Third, on the cash flows. As you've seen, we had $3 billion of cash flow generation, which together with $1.8 billion of funds which were freezed and were released for a total of $4.8 billion less the acquisition of Ferrous, led us to $4.3 billion of total cash inflows, which is exactly how much our net debt decreased in the quarter.

Some things helped cash flow generation. Some things didn't help. On the positive side, we had a $900 million positive effect on working capital, of which about half of it comes from the collection of invoices issued in the second quarter at very high prices. And the outstanding invoices from the third to the fourth quarter, they are accounted for at much lower prices, a very big difference. So you see this change in working capital because accounts receivable goes down, but the nature of it is collections from the very high prices of the second quarter. So this is not something that should be reversed. On the other hand, about $400 million comes with things that we will need to pay in the following quarters, especially suppliers as investments accelerate throughout the end of the year, some provisions for variable compensation for our employees, freight payments, leasing payments and the like. So you should expect $400 million to reverse over the next 2 quarters.

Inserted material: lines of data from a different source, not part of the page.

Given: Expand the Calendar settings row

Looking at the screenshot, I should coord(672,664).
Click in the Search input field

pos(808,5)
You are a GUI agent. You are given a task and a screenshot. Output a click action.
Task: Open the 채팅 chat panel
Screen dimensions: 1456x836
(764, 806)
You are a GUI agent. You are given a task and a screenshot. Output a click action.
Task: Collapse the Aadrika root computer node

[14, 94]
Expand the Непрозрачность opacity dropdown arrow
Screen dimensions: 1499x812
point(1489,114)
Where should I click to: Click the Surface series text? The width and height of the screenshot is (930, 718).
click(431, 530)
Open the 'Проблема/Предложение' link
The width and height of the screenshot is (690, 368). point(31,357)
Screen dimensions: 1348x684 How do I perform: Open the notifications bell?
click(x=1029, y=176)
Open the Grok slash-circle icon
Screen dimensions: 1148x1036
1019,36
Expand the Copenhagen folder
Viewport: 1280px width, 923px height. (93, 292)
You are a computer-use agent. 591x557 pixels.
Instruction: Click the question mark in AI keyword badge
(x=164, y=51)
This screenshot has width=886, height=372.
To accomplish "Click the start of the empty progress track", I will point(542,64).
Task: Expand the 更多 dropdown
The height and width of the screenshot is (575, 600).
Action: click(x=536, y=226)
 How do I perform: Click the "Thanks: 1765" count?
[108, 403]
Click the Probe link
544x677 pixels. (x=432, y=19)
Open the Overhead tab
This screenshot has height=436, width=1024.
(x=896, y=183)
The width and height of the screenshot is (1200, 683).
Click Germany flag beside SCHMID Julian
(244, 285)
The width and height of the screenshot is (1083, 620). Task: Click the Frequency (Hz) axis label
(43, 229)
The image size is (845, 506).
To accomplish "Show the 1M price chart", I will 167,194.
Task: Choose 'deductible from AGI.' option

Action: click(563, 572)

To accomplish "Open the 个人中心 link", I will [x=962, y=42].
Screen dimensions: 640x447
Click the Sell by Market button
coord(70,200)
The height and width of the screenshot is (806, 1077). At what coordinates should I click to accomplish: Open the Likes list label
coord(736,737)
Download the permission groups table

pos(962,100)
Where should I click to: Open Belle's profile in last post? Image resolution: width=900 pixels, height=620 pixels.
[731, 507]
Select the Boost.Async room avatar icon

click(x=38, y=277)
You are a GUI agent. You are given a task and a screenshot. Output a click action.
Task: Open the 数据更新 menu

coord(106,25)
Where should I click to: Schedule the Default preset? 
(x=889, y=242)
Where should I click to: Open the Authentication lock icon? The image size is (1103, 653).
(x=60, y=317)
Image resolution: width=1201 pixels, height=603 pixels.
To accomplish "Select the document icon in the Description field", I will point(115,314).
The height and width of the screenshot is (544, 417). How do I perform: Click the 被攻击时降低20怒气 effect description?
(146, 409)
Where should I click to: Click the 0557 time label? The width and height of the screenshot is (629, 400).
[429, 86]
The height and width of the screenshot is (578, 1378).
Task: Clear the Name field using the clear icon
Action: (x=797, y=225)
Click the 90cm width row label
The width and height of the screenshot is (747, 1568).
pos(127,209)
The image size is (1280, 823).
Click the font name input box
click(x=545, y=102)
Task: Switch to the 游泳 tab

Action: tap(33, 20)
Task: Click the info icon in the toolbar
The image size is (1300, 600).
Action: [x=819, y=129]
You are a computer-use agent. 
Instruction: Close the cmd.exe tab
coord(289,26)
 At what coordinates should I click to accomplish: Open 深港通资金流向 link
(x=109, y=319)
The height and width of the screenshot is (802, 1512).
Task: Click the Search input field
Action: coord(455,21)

Following your attention also for the amount of disbursements related to Brumadinho, $386 million were dispersed against provisions and another $225 million were dispersed against EBITDA. So more than $600 million, and this should be a good proxy for what to expect going forward over the next many quarters. So this is an important reduction in cash flows going forward.

The $225 million for Brumadinho come mostly from day-to-day expenditures that are not provisioned for. For example, the 400 people that are working on the reparation are employees of Vale, the source of water for the populations around the river, the operation of the water treatment stations, the monitoring of water, small civil works of reparation that have smaller values and do not relate to specific legal agreements. So again, as I said, this should be typical going forward.

And again, also something which was nonrecurring in the quarter was the $243 million that were paid as premium for the retirement of the bonds that Eduardo mentioned. So those bonds were trading above par, so we had to pay a premium in order to retire them, that reduced our cash flows.

So all in all, the factors that helped our cash flows are similar in magnitude to the facts that helped -- that decrease our cash flows. So $3 billion is very much a proxy of what the business effectively generated in the quarter.

Lastly, just to comment on net income. Some of you might have noticed that the financial expenses have increased in the quarter. There's $486 million, noncash charge because of the mark-to-market of our participation debentures. They have increased in price by almost 20% in the quarter. The lag increase in iron ore price, probably part of this price increase, should reverse in the next quarter as iron ore prices have come down. Those debentures are very illiquid, so they tend to lag iron ore price movements, and therefore, part of this $486 million charge should reverse.

We now open for questions and answers.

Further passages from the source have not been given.